I cried when my oldest went to preschool...and kept being very weepy all day until he finally got home and was so happy, it allayed all my fears. It was a repeat when little Dakota followed Louis to the busstop just three years later, because I thought my last baby was growing up and leaving me. But then...there came Houstan, and it turned out she wasn't the baby after all!
All summer I've been wrestling that kid to stop pulling Dakota's hair, stop hitting Louis, stop crawling in bed with me. And this morning when the big kids got on the bus and it was just us two again, part of my heart just ripped to shreds. Partly because I know he goes next year, and I don't want to let him go yet. But part of it is because I REALLY wanted him to go today!

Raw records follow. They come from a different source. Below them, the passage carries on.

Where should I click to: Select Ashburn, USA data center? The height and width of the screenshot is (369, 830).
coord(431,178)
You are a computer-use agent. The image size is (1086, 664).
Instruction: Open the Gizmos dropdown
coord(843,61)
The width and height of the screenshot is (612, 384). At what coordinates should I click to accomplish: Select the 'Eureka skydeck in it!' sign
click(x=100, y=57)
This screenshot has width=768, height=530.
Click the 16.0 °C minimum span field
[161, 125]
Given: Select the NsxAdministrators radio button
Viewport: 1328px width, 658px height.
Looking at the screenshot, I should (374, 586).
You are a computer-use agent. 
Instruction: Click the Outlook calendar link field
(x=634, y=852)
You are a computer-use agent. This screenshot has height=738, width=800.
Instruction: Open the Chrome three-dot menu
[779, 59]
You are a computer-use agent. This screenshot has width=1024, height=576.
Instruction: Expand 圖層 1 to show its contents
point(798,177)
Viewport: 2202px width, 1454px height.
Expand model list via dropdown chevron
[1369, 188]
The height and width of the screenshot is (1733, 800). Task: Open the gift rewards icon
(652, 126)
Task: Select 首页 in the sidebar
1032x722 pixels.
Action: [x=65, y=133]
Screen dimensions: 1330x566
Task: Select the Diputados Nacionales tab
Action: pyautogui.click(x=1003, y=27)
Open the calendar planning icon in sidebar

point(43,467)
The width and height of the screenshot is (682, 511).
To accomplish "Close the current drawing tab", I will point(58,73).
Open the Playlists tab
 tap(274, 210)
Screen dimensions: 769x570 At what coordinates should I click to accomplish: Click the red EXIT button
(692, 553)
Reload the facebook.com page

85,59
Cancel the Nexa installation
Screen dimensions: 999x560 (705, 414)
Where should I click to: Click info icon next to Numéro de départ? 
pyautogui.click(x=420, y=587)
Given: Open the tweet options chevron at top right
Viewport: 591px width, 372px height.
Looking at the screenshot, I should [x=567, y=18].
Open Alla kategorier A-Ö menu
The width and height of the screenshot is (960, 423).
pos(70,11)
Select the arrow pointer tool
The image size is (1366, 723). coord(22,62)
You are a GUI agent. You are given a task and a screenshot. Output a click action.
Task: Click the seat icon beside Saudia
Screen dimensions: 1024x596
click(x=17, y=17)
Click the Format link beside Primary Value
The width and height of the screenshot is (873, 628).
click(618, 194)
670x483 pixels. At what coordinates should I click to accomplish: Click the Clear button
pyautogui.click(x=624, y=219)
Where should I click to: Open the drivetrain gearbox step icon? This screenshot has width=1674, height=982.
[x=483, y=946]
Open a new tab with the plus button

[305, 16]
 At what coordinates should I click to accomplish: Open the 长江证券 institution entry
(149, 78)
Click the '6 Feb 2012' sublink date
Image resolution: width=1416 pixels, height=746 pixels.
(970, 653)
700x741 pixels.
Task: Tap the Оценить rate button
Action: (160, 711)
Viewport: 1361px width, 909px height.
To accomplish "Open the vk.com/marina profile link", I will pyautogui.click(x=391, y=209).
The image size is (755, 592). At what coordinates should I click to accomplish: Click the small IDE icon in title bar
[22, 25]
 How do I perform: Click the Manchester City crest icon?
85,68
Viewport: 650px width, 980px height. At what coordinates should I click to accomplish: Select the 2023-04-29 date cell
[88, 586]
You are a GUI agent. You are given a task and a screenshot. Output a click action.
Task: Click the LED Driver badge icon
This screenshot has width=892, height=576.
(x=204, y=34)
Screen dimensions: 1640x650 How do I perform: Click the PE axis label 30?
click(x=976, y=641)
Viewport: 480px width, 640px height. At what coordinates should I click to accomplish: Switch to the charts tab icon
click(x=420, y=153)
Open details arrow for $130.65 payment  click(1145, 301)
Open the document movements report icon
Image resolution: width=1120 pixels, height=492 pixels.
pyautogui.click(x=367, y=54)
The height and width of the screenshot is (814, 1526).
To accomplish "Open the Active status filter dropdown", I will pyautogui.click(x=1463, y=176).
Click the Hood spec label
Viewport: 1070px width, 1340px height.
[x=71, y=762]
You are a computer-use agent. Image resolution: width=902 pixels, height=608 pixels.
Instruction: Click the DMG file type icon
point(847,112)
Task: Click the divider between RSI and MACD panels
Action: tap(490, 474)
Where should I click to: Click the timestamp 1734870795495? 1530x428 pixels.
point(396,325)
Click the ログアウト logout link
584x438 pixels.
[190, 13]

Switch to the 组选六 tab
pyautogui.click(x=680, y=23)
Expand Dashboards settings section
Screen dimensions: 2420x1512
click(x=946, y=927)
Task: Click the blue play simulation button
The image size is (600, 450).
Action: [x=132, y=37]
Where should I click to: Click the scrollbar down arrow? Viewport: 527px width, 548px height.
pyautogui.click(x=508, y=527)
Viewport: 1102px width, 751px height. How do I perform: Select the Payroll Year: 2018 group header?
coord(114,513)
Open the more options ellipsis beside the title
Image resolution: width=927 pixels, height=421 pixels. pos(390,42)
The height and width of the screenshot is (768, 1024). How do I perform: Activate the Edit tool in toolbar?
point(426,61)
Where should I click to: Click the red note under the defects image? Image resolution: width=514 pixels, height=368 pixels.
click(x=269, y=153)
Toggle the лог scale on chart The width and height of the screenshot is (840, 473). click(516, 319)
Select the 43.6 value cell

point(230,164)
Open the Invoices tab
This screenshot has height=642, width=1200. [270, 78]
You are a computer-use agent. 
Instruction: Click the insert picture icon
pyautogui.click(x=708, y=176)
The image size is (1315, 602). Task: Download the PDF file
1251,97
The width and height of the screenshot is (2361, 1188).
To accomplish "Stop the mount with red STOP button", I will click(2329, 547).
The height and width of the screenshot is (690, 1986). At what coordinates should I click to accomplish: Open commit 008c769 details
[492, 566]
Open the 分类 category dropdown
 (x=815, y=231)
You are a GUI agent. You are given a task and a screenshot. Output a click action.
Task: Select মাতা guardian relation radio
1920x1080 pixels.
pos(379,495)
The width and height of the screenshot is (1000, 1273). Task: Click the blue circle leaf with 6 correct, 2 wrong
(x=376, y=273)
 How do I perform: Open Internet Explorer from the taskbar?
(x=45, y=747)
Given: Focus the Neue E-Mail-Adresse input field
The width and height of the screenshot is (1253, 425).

Everyone who knows me, knows my baby. He's 4, going on 40. He thinks he can do anything the older kids and the parents can do, but when things don't go his way, he says, "Mom, you don't want to hurt your baby." Somehow, every time, those words with his little puppy eyes and pooched-out bottom lip keep me from giving him the discipline he really needs-usually a swat on the rump!
And he cries so softly and broken-heartedly when I tell him at night that he can't sleep with me, that more often than not, he ends up in my bed with his father and I end up on the couch. The baby hates to sleep alone and I can't sleep at all with him in the bed, so he wins.
Now let me just say, I've always gotten a kick out of those supernanny and Nanny 9-1-1 shows. I think the families on them are completely incompetent to have children and most of them should have been steralized before they were ever able to procreate and further the stain on society that their bloodlines leaves everywhere it rambles. However, I have recently found myself at my wit's end, to coin a phrase, with my youngest monster...er, child. He's defiant and disobedient, but often as sweet as sugar. He's mean as heck when he doesn't get his way and impatient with anyone would doesn't move as fast as the Flash. But then he will launch into songs that usually start out with, "I love mommy, she loves me. We are best friends and she is my mommy..." It doesn't rhyme, of course, and doesn't even really sound like music, but out of the clear blue, those kind words are like a symphony to rival all the greats. He has a temper similar to that of a hurricane, but without a National Weather Service to warn the people of impending disaster. His frightful fits drop out of the sky with no more provocation than someone looking at him in such a way that he wasn't fond of. He'll throw things, scream, attack a person with his fingers and feet and teeth, often drawing blood with too-long finger nails or leaving bruises with his pitbull-like jaws. He breaks things by throwing them at people's heads and has more than once broken skulls with rocks, golf clubs, or other heavy metal objects. I can be sitting right beside him, and he will pick up a bowl and throw it across the room, through a window screen and hit a sibling without my even knowing he is angry, and certainly too fast for me to get my arms around him to prevent his mischief. And, sad to say, I am actually afraid of him...
I've silently called my youngest child "devil-baby" because he has this face that reminds me of something my mind conjured up when reading a Dean Koontz novel about Satan. He has absolutely no concept of personal space, or pain, and will literally come and jump on a person who is lying on the floor, just because he wants their pillow. When I say jump on someone, I do not mean jump off to the side and tackle someone somewhat gently. I mean he will jump straight up in the air and land on someone's face, chest, stomach, or other body part with both feet or his knees. Or, to get more altitude, he will climb on the table, computer desk, or couch and launch himself at someone's prone body, usualy hitting their stomach with his head and kicking their head with his knees or feet. I've tried reasoning with him. "Son, how do you think it feels to have your teeth broken out by someone's feet?" "It hurts." "Then why did you do that to your brother?" "Because I hate him and we don't need a brother and I want to kill him."
I've tried time-outs. He gets up and leaves. The point of a time-out is to allow him time alone to think about his misdeeds, as well as not get the attention he's seeking, so if a parent stays with him to keep him there, the bad behavior is being reinforced, so that didn't work.
He's not nearly as scared of me as I am of him. I threatened him once with a spanking if he didn't stop hitting people, so he could see what it felt like, and he said he didn't care. So he continuted his behavior, I spanked him, he cried, went to his room, and he got mad at Dakota for making me spank him, so he pulled her hair out with his teech the next time she came close enough to her to grab it. I can't see wailing on his butt all the time, either, if it's just going to perpetuate his natural violence.
Negative reinforcement, positive reinforcement, negative punishments, and positive punishments all turn out the same exact thing with this kid-he does whatever he wants with no fear of any consequences.
What the heck do you do with a kid like this?
I washed his mouth out with soap once for saying a bad word, and that worked really well. He's never said it again. But now he likes to chew on soap.